▸ **What needs to be done**
From the entries below, return only the lines starting at the one that contains "Launch the Xbox app in Entertainment" and ending at the one that contains "Given: Toggle the", exactly as they stand.

----- Data extracts -----

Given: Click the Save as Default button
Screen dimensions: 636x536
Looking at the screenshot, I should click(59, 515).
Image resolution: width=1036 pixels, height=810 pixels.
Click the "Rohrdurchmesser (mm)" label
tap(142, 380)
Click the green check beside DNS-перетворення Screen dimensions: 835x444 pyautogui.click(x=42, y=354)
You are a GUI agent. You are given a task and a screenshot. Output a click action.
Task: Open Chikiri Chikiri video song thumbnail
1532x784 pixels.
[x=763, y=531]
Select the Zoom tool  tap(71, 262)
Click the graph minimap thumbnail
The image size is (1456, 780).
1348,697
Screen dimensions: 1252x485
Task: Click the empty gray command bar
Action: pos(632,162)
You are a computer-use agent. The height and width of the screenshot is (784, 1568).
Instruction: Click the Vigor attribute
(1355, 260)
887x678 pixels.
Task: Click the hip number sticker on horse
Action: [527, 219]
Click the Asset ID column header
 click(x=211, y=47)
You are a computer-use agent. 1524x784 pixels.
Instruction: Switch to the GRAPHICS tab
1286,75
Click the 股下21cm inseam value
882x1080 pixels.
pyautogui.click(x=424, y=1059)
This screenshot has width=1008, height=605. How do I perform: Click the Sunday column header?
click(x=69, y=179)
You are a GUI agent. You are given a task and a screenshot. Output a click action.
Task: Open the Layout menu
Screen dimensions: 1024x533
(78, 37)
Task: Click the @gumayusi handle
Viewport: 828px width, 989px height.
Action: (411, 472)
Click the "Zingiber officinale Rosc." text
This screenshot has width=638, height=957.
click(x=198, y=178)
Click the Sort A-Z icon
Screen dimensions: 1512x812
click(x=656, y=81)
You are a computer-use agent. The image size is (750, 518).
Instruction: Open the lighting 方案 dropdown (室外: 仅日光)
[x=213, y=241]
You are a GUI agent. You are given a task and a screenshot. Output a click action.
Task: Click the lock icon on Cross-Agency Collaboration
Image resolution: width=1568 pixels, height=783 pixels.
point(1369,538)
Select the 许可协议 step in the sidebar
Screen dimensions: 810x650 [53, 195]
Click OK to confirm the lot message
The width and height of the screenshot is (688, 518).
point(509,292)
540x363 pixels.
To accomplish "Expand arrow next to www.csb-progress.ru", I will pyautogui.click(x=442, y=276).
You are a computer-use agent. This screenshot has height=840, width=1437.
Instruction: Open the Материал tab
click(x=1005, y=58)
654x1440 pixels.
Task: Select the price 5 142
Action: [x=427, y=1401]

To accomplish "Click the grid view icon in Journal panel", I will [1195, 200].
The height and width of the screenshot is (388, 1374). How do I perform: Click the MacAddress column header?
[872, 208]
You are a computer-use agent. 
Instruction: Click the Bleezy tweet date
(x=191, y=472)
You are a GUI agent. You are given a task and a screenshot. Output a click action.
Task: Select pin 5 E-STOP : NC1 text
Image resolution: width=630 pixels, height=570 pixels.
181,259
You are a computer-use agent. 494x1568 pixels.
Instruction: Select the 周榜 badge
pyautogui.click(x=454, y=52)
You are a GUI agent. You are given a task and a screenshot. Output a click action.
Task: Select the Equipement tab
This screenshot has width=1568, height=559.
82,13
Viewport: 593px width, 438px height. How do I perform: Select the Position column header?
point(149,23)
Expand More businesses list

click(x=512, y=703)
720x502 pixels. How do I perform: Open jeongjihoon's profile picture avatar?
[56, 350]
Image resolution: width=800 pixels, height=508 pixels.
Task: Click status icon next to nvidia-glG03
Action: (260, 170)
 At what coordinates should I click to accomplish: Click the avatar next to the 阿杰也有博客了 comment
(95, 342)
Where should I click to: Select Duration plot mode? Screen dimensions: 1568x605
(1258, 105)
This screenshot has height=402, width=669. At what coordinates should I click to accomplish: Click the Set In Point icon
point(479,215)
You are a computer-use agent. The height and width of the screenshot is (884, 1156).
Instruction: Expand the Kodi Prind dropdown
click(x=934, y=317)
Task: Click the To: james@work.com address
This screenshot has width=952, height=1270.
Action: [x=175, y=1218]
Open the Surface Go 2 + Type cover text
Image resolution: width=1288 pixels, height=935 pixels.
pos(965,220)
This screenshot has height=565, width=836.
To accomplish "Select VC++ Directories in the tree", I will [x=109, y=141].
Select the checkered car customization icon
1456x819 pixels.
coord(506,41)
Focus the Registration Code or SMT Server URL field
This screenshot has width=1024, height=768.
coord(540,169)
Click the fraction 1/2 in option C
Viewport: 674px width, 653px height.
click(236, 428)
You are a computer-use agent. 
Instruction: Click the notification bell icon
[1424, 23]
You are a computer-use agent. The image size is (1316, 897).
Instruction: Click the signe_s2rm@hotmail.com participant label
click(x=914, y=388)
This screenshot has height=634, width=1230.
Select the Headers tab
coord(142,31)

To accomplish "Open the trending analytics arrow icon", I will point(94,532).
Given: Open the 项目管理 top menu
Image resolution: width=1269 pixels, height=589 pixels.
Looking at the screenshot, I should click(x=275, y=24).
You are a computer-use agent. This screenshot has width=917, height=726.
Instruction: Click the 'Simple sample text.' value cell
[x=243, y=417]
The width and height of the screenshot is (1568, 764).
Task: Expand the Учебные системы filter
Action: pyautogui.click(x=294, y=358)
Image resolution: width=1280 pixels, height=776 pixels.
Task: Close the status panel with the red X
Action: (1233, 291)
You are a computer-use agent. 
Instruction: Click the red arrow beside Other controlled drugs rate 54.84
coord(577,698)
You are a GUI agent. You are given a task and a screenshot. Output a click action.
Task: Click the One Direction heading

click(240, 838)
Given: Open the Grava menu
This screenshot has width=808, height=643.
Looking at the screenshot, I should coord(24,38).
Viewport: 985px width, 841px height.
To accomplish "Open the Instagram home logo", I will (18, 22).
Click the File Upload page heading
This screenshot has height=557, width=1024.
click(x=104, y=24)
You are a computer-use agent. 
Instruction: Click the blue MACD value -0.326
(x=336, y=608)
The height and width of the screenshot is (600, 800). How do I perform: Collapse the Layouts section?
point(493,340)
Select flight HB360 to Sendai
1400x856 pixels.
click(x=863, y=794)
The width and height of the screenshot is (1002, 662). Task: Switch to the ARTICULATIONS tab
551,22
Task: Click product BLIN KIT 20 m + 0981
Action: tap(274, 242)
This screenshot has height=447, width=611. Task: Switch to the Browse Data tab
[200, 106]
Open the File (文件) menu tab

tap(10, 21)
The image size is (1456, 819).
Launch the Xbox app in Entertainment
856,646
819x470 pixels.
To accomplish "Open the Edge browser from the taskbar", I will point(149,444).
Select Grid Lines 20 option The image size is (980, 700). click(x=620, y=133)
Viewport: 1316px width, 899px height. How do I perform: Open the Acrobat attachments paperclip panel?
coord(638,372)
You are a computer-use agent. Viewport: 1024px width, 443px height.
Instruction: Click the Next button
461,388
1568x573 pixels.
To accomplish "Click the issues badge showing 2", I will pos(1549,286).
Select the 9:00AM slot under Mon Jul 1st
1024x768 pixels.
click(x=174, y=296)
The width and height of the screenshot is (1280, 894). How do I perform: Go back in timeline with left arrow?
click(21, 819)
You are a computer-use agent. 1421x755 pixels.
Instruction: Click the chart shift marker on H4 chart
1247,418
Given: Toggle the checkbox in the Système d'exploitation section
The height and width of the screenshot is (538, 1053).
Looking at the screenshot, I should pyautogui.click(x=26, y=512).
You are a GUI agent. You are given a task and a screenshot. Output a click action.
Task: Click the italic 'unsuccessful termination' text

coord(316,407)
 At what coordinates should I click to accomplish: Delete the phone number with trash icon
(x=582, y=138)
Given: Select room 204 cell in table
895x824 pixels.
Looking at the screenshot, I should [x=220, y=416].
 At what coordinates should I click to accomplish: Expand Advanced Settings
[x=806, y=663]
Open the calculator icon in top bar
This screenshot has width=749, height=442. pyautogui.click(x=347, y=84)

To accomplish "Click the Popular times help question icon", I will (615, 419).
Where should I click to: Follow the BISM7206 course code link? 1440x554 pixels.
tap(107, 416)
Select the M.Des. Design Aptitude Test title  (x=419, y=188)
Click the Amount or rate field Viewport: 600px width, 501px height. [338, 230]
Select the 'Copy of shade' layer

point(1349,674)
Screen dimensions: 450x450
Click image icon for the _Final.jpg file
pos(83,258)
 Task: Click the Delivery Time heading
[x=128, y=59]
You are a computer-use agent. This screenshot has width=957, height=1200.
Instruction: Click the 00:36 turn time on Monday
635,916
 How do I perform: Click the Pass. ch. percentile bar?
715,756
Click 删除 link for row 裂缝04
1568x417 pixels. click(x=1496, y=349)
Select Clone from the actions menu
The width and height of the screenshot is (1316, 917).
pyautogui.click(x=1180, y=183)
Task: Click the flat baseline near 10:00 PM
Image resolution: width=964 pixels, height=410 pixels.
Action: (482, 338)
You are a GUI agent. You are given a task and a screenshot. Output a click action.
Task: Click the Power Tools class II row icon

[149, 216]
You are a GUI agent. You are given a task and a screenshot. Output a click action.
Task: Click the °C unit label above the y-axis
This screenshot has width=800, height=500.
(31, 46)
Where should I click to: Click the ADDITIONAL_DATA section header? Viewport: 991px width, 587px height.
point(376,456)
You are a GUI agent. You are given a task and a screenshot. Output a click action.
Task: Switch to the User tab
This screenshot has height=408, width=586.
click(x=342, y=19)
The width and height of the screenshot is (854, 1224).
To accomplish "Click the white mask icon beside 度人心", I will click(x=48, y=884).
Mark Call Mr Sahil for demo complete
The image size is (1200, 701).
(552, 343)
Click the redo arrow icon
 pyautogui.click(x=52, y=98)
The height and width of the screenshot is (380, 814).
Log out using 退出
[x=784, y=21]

-----

▸ **Answer for this exercise**
Launch the Xbox app in Entertainment
856,646
819x470 pixels.
To accomplish "Open the Edge browser from the taskbar", I will point(149,444).
Select Grid Lines 20 option The image size is (980, 700). click(x=620, y=133)
Viewport: 1316px width, 899px height. How do I perform: Open the Acrobat attachments paperclip panel?
coord(638,372)
You are a computer-use agent. Viewport: 1024px width, 443px height.
Instruction: Click the Next button
461,388
1568x573 pixels.
To accomplish "Click the issues badge showing 2", I will pos(1549,286).
Select the 9:00AM slot under Mon Jul 1st
1024x768 pixels.
click(x=174, y=296)
The width and height of the screenshot is (1280, 894). How do I perform: Go back in timeline with left arrow?
click(21, 819)
You are a computer-use agent. 1421x755 pixels.
Instruction: Click the chart shift marker on H4 chart
1247,418
Given: Toggle the checkbox in the Système d'exploitation section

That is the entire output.